La culture et l'éthique protestantes continuent à influencer la société, malgré une sécularisation croissante.

Reportage de notre envoyée spéciale à Urk

Les petites demeures de briques, avec leur fronton bardé de bois peint, ont l'air de maisons de poupées. Si semblables et différentes à la fois. Pas une ne dépasse, ne se démarque vraiment, pas même par ses décorations de façade – des poissons, des ancres, des bateaux – et ses bibelots en vitrine.

 "Doe normaal, da’s gek genoeg", “agis normalement, c’est déjà assez fou”, comme on dit par ici.

Dans les ruelles d’Urk, petit port du Flevoland, propre comme il se doit, le regard n’a pas besoin de vouloir se faire indiscret pour se poser dans un bureau, une salle à manger, une cuisine. “Nous aimons habiter ici, même si, de notre salon, nous voyons dans l’assiette de notre voisin !”, sourit Jaap Bakker, retraité, poète, auteur notamment du bien nommé livre “Ik hou van Urk”. Cory Weerstand, qui affiche 40 ans d’expérience, a installé son Gordijnen Atelier dans le centre du vieux village de pêche, mais les stores et rideaux décorent les fenêtres plus qu’ils ne les occultent.

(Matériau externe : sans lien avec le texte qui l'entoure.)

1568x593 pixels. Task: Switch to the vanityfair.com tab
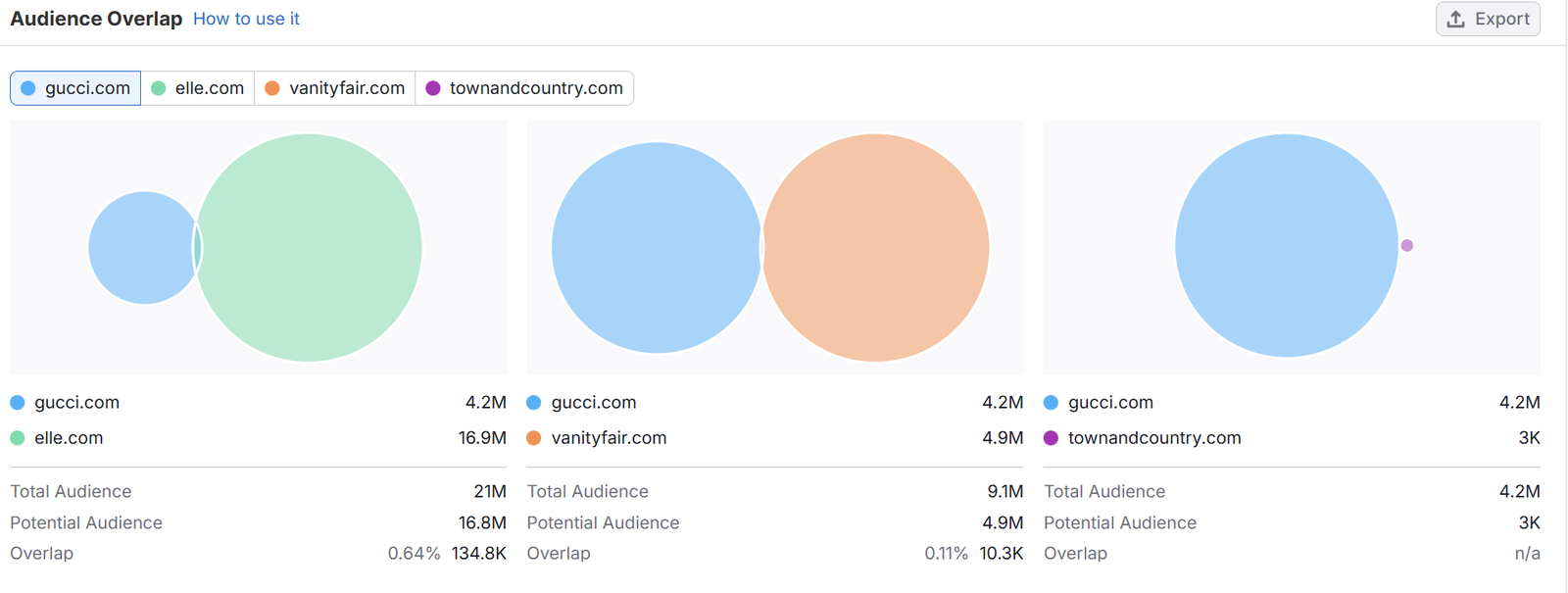[335, 88]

Ce serait le signe qu’on aurait quelque chose à cacher.

À Urk, même les culottes et soutiens-gorge sèchent au grand air, à travers la rue parfois, coincés dans le cordage du fil pour éviter d'être emportés par le vent.

"Pendant la Seconde Guerre mondiale, il nous était interdit de sortir les drapeaux pour la fête de la Reine. Vous savez ce qu'ont fait les femmes ici ? Elles ont pendu une chemise rouge, un jupon blanc et un pantalon bleu !" Aux Pays-Bas, on cultive le goût de la transparence.

La ceinture de la Bible

Tiens, mais pourquoi le résident qui a placardé une affiche du leader d'extrême droite Geert Wilders, proclamant "Genoeg is genoeg", a-t-il tiré ses tentures ? Est-il en vacances ou a-t-il quelque chose à cacher ? Il faudrait le lui demander, directement. Parce qu’ici, “on n’hésite pas à dire ce qu’on pense frontalement, de façon parfois impolie et très peu diplomatique”, témoigne le philosophe Luuk van Middelaar. On est souvent convaincu d’avoir raison.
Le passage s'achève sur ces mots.